| Excerpted records |
=== Begin Enclosure ===

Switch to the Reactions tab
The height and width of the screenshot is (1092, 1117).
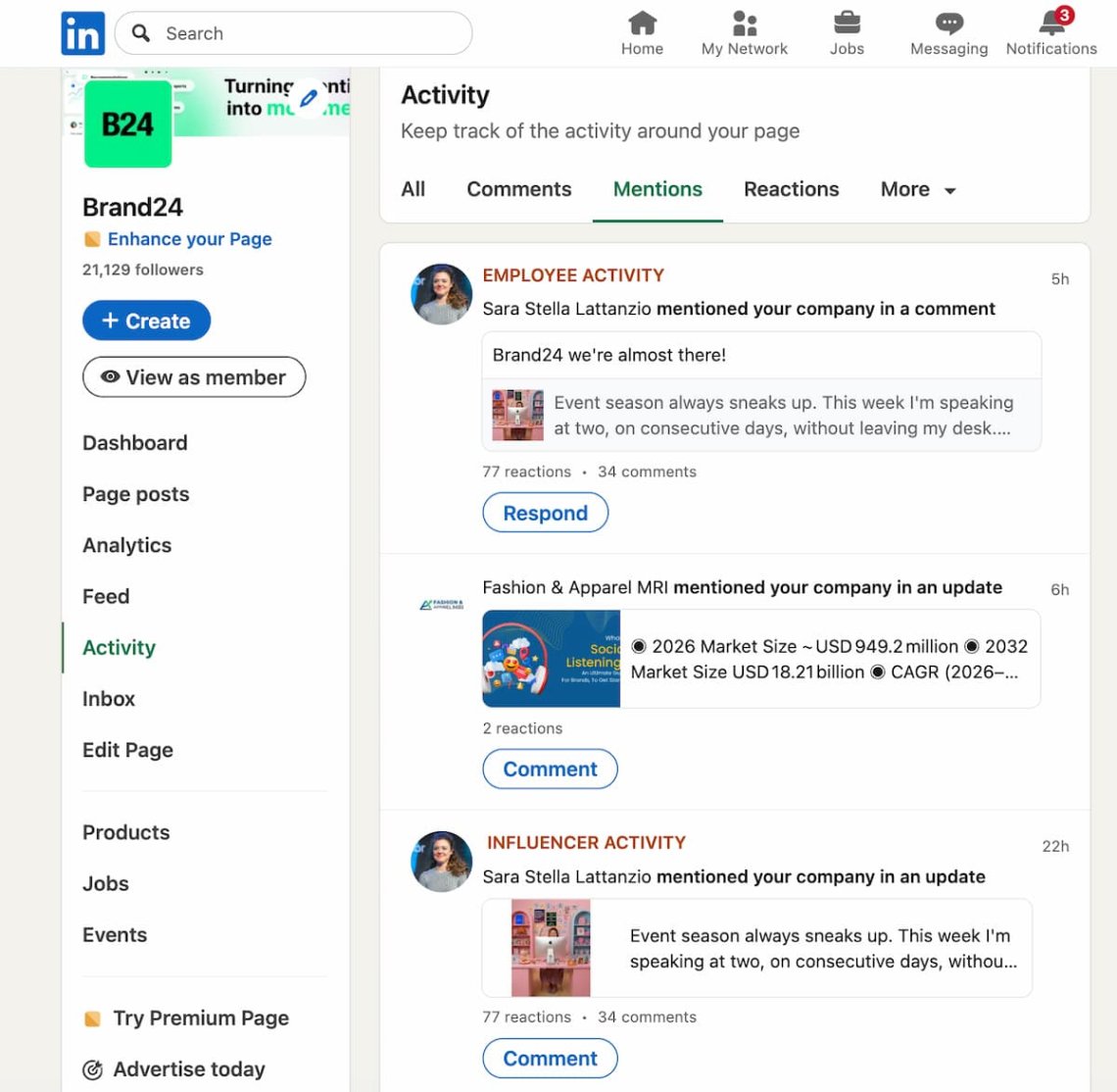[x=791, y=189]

=== End Enclosure ===
=== Begin Enclosure ===

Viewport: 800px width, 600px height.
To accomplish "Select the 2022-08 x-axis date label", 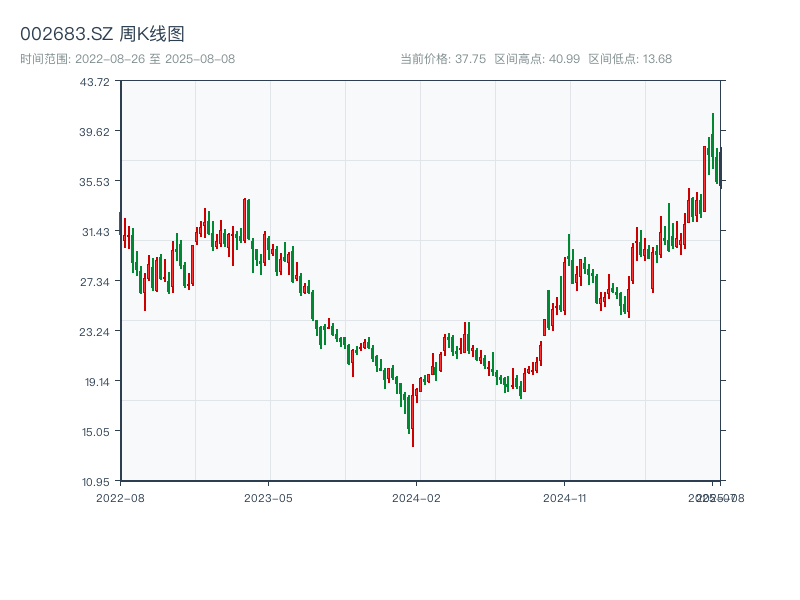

=== End Enclosure ===

| Instructions to follow |
Pictures do not belong in the answer. Return the lines above starting at the one with "Viewport: 800px width, 600px height." and ending at the one with "the 2022-08 x-axis", both kept, exactly.

| Answer for this exercise |
Viewport: 800px width, 600px height.
To accomplish "Select the 2022-08 x-axis date label", 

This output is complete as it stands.